Since trastuzumab-resistance remains a major obstacle to the successful treatment of HER2-positive breast cancer, a detailed understanding of the mechanisms responsible is required to direct future pharmacotherapeutic strategies. Recently, several studies have indicated that the quiescent natures of cancer stem cells contribute to treatment resistance and tumor recurrence. Thus, in this study, we investigated the mechanism underlying trastuzumab resistance in a quiescent cell population using tumorsphere cultures and explored better therapeutic strategies to overcome trastuzumab resistance in HER2-positive breast cancer patients. We observed that most cells in SK-BR-3 tumorspheres were quiescent, showing the accumulation of cells at the G0/G1 phase as compared to cells in monolayer culture. Furthermore, SK-BR-3 tumorspheres exhibited enhanced EGFR/HER2 signaling, which was incompletely inhibited by trastuzumab, and subsequently led to trastuzumab-resistance.
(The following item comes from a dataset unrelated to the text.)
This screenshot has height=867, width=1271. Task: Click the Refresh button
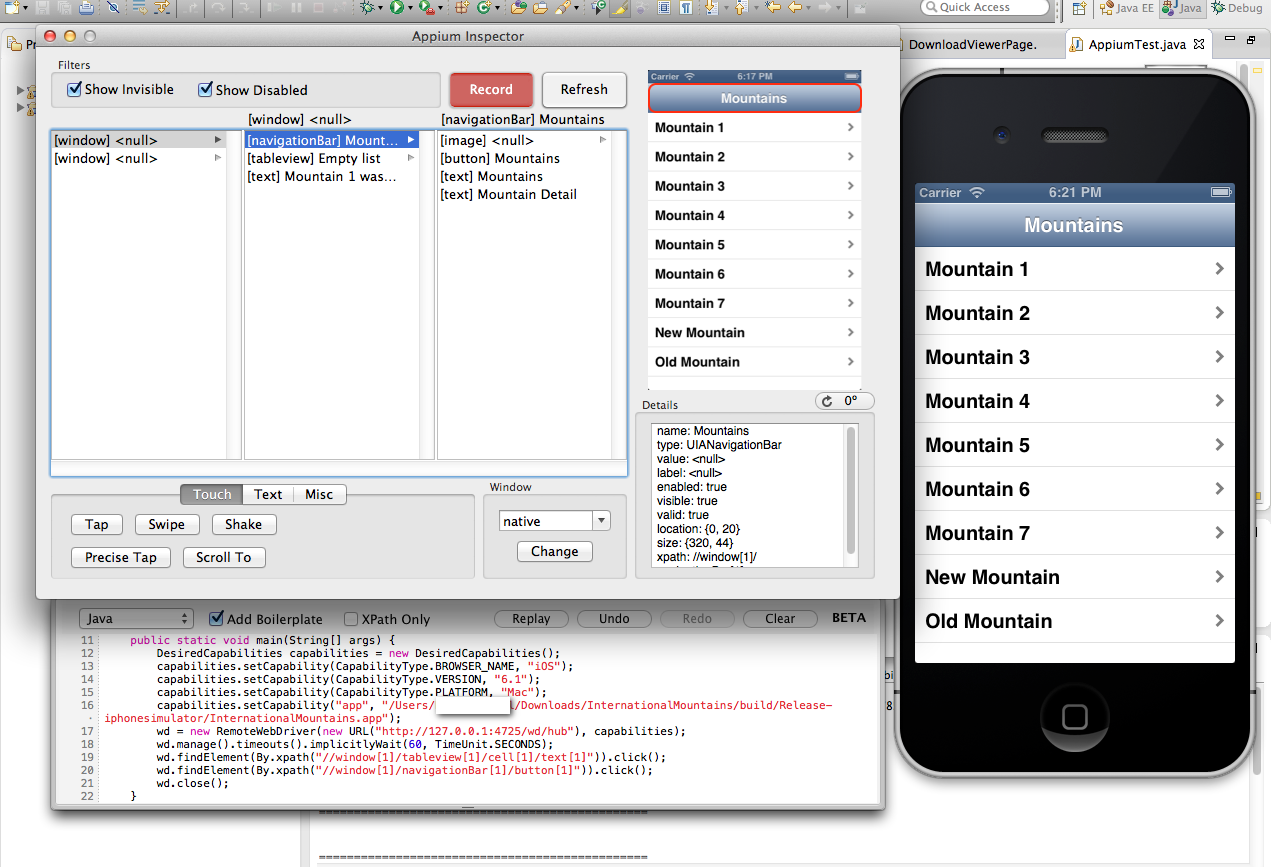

Interestingly, cytoplasmic estrogen receptor α (ERα) expression was markedly elevated in tumorspheres and was associated with enhanced EGFR/HER2 signaling. Accordingly, inhibition of ERα with tamoxifen selectively targeted tumorspheres rather than cells in monolayer culture and overcame trastuzumab resistance in tumorspheres. Taken together, our findings indicate that crosstalk between cytoplasmic ERα and the HER2/EGFR signaling pathway can be considered a novel therapeutic target for quiescent cell populations within HER2-positive breast cancer and that simultaneous inhibition of ER and the EGFR/HER2 pathway may prevent trastuzumab resistance. We hope that these results provide a basis for the use of combinations of tamoxifen and trastuzumab in HER2-positive breast cancer patients.